死んだらそれまでよ

2008年8月15日分『ベリキュー!』で、真野ちゃんが引用していた坂口 安吾(坂口 炳五:小説家、1906-1955)の格言。
「人生はつくるものだ。必然の姿などというものはない」


元ネタは、『教祖の文学』(1947年発表)という作品から。
この作品では、批評家である小林 秀雄が1946年に水道橋駅のプラットホームから落下した事件をきっかけに、小林 秀雄の評価とか坂口なりの文学論をぶち上げている。
問題の、割と後半部分から。
↓から、真野ちゃんが引用していた格言の前後部分を引用しておく。
・図書カード:教祖の文学青空文庫

(中略)
人生とは銘々が銘々の手でつくるものだ。
人間はかういふものだと諦めて、奥義にとぢこもり悟りをひらくのは無難だが、さうはできない人間がある。
「万事たのむべからず」かう見込んで出家遁世、よく見える目で徒然草を書くといふのは落第生のやることで、人間は必ず死ぬ、どうせ死ぬものなら早く死んでしまへといふやうなことは成り立たない。
恋は必ず破れる、女心男心は秋の空、必ず仇心が湧き起り、去年の恋は今年は色がさめるものだと分つてゐても、だから恋をするなとは言へないものだ。
それをしなければ生きてゐる意味がないやうなもので、生きるといふことは全くバカげたことだけれども、ともかく力いつぱい生きてみるより仕方がない。

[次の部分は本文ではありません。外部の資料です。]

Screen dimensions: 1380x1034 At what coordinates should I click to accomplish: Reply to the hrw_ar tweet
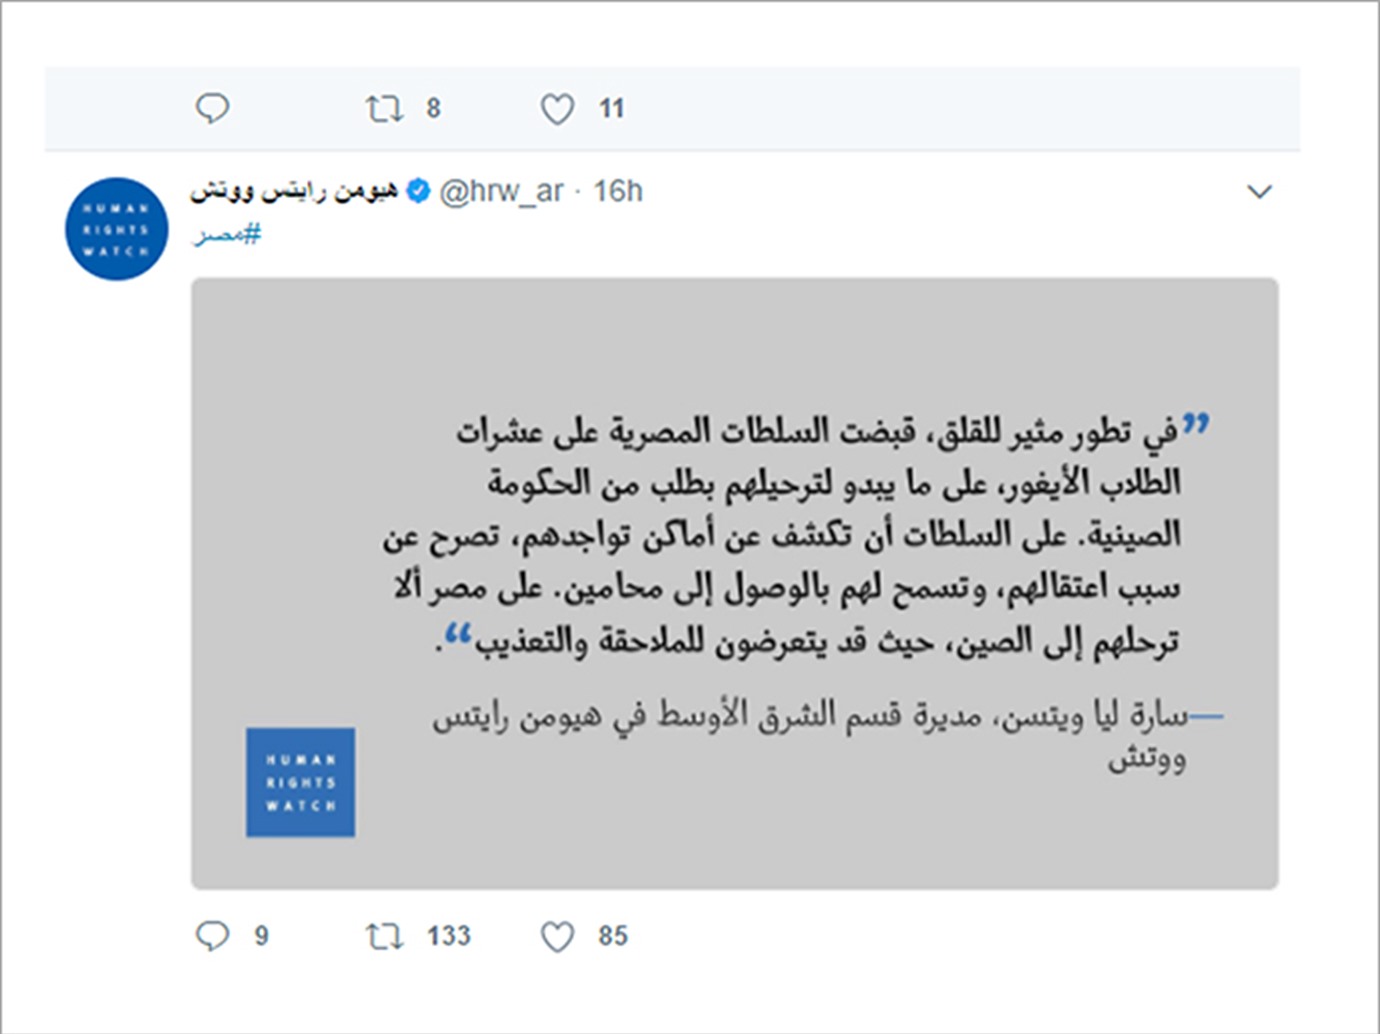(x=212, y=935)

 人生はつくるものだ。必然の姿などといふものはない。
歴史といふお手本などは生きるためにはオソマツなお手本にすぎないもので、自分の心にきいてみるのが何よりのお手本なのである。
仮面をぬぐ、裸の自分を見さだめ、そしてそこから踏み切る、型も先例も約束もありはせぬ、自分だけの独自の道を歩くのだ。
自分の一生をこしらへて行くのだ。
(以下略)
・・・以前真野ちゃんが紹介したアルツィーバジェフに通じるものがあるな(苦笑)。
生への欲求を激しく表してるっていう意味で。
後は、過去の著作に対する批判的な姿勢も『教祖の文学』で結構目立つんだよな。
ってか、坂口の著作全般がそうらしいが・・・。


そういえば。
昔ある本を読んだ際、坂口 安吾は日本の文化について色々述べていたブルーノ・タウトを批判してたって聞いたんだけど・・・。
坂口にしてみれば、過去の日本を過度に美化するタウトの態度が気に食わなかった?